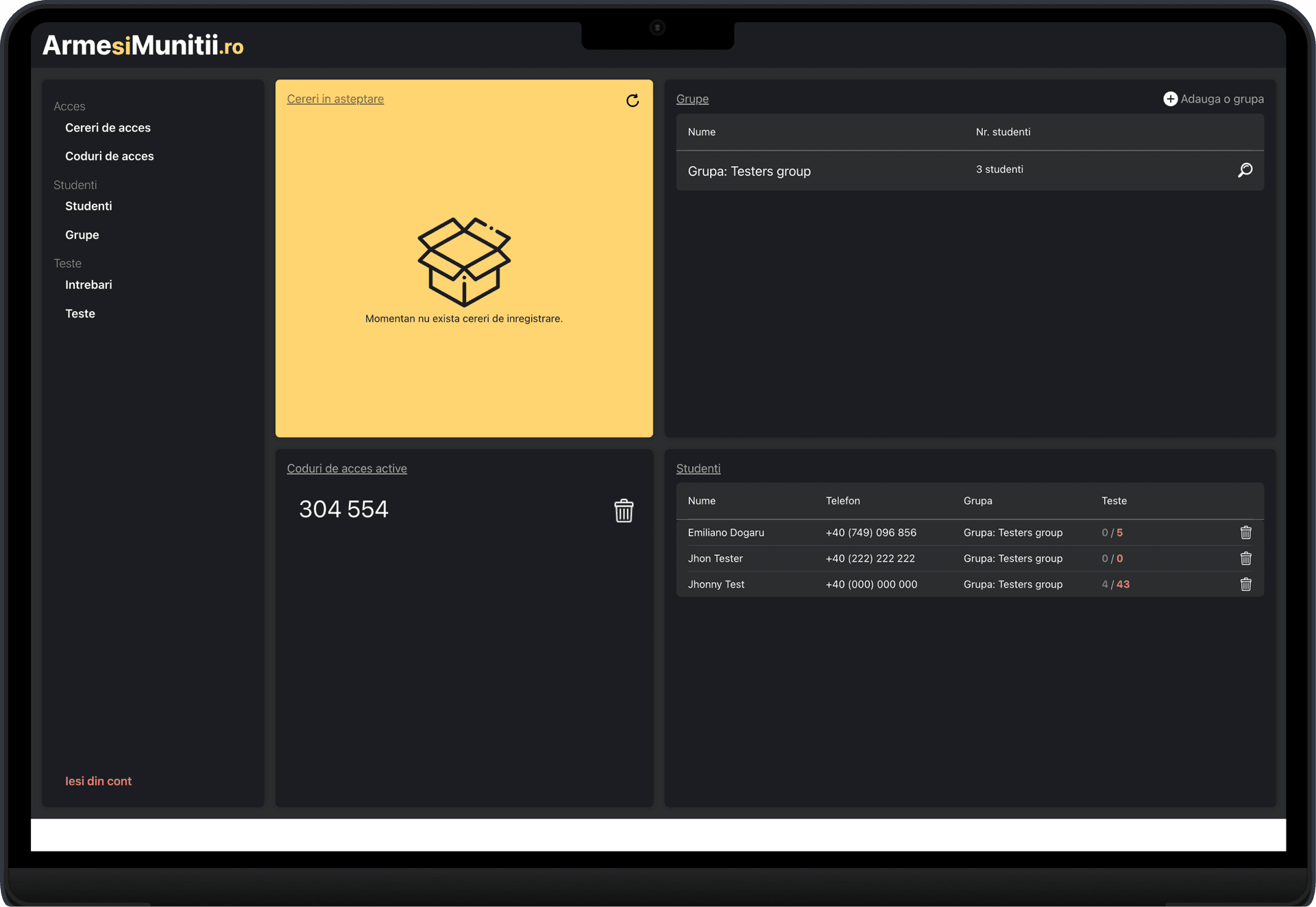This screenshot has width=1316, height=907.
Task: Delete access code 304 554
Action: (x=623, y=510)
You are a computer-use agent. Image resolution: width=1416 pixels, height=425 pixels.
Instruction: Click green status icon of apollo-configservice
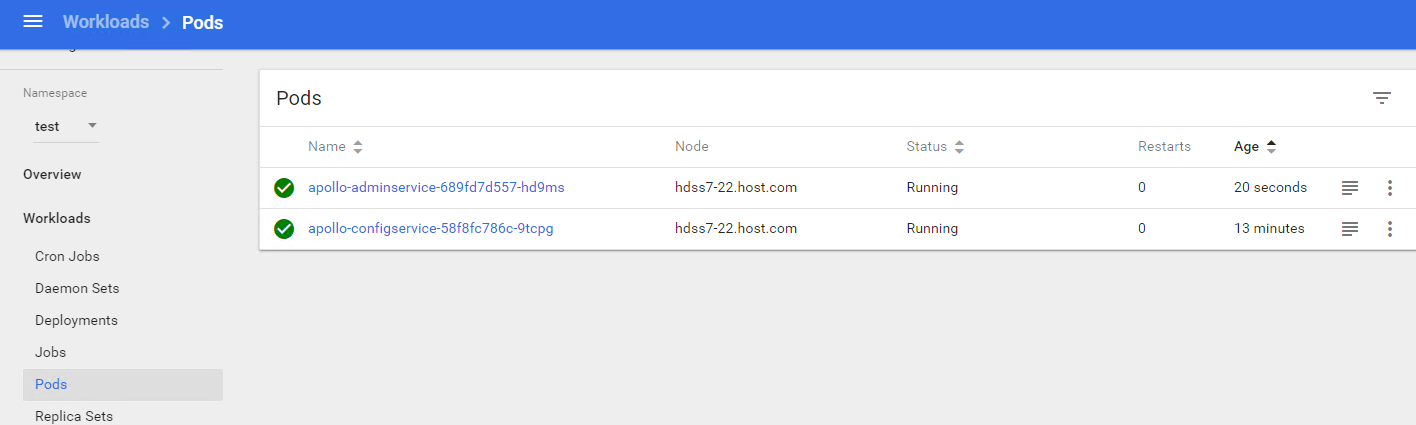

········

**TASK DETAILS**
Could you rewrite the part of the listing that opens with the line containing "You are a computer-use" and closes at the end of the listing, changing "green" to "red" and keeping everything else as it is? Leave the pictures out of your answer.

**ANSWER BELOW**
You are a computer-use agent. Image resolution: width=1416 pixels, height=425 pixels.
Instruction: Click red status icon of apollo-configservice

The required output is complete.